Data records:

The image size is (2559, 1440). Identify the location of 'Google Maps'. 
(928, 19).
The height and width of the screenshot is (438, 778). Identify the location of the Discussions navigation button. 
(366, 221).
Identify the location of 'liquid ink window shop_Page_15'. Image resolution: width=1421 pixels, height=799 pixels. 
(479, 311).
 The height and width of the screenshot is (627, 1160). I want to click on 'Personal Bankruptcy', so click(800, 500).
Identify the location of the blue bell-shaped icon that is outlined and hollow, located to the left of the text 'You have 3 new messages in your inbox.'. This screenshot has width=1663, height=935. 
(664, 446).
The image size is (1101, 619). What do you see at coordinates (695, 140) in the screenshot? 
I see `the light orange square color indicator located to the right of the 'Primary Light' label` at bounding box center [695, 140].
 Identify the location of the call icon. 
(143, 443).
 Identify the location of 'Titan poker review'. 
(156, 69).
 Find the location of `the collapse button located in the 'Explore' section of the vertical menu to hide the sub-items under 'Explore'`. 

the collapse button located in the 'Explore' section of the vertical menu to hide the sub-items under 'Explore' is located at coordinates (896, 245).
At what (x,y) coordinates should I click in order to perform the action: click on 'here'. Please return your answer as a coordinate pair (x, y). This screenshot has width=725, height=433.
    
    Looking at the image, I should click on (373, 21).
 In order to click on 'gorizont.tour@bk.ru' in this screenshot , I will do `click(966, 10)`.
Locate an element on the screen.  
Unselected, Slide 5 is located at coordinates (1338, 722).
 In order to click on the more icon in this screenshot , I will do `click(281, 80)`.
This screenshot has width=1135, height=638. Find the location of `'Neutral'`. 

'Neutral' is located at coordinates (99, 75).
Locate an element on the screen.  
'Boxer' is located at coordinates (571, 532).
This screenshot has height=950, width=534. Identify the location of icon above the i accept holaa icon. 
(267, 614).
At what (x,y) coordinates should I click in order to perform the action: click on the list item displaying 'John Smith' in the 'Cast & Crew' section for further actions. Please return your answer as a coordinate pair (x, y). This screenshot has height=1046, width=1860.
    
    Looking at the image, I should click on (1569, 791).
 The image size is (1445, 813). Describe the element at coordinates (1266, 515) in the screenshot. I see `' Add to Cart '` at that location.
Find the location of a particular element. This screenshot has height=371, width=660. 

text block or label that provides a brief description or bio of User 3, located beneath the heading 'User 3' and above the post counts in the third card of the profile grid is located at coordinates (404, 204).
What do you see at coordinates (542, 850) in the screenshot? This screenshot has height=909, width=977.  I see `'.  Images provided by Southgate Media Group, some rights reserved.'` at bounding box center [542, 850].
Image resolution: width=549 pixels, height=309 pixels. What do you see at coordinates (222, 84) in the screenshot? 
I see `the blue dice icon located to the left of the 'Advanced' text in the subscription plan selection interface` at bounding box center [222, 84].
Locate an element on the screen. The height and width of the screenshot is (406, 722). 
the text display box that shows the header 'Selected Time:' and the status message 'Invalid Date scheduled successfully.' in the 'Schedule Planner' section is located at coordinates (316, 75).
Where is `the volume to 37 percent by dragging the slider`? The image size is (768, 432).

What you should do: Copy every one of the records above word for word, line by line, without changing anything.

Expected output:
The image size is (2559, 1440). Identify the location of 'Google Maps'. 
(928, 19).
The height and width of the screenshot is (438, 778). Identify the location of the Discussions navigation button. 
(366, 221).
Identify the location of 'liquid ink window shop_Page_15'. Image resolution: width=1421 pixels, height=799 pixels. 
(479, 311).
 The height and width of the screenshot is (627, 1160). I want to click on 'Personal Bankruptcy', so click(800, 500).
Identify the location of the blue bell-shaped icon that is outlined and hollow, located to the left of the text 'You have 3 new messages in your inbox.'. This screenshot has width=1663, height=935. 
(664, 446).
The image size is (1101, 619). What do you see at coordinates (695, 140) in the screenshot? 
I see `the light orange square color indicator located to the right of the 'Primary Light' label` at bounding box center [695, 140].
 Identify the location of the call icon. 
(143, 443).
 Identify the location of 'Titan poker review'. 
(156, 69).
 Find the location of `the collapse button located in the 'Explore' section of the vertical menu to hide the sub-items under 'Explore'`. 

the collapse button located in the 'Explore' section of the vertical menu to hide the sub-items under 'Explore' is located at coordinates (896, 245).
At what (x,y) coordinates should I click in order to perform the action: click on 'here'. Please return your answer as a coordinate pair (x, y). This screenshot has width=725, height=433.
    
    Looking at the image, I should click on (373, 21).
 In order to click on 'gorizont.tour@bk.ru' in this screenshot , I will do `click(966, 10)`.
Locate an element on the screen.  
Unselected, Slide 5 is located at coordinates (1338, 722).
 In order to click on the more icon in this screenshot , I will do `click(281, 80)`.
This screenshot has width=1135, height=638. Find the location of `'Neutral'`. 

'Neutral' is located at coordinates (99, 75).
Locate an element on the screen.  
'Boxer' is located at coordinates (571, 532).
This screenshot has height=950, width=534. Identify the location of icon above the i accept holaa icon. 
(267, 614).
At what (x,y) coordinates should I click in order to perform the action: click on the list item displaying 'John Smith' in the 'Cast & Crew' section for further actions. Please return your answer as a coordinate pair (x, y). This screenshot has height=1046, width=1860.
    
    Looking at the image, I should click on (1569, 791).
 The image size is (1445, 813). Describe the element at coordinates (1266, 515) in the screenshot. I see `' Add to Cart '` at that location.
Find the location of a particular element. This screenshot has height=371, width=660. 

text block or label that provides a brief description or bio of User 3, located beneath the heading 'User 3' and above the post counts in the third card of the profile grid is located at coordinates (404, 204).
What do you see at coordinates (542, 850) in the screenshot? This screenshot has height=909, width=977.  I see `'.  Images provided by Southgate Media Group, some rights reserved.'` at bounding box center [542, 850].
Image resolution: width=549 pixels, height=309 pixels. What do you see at coordinates (222, 84) in the screenshot? 
I see `the blue dice icon located to the left of the 'Advanced' text in the subscription plan selection interface` at bounding box center [222, 84].
Locate an element on the screen. The height and width of the screenshot is (406, 722). 
the text display box that shows the header 'Selected Time:' and the status message 'Invalid Date scheduled successfully.' in the 'Schedule Planner' section is located at coordinates (316, 75).
Where is `the volume to 37 percent by dragging the slider`? The image size is (768, 432).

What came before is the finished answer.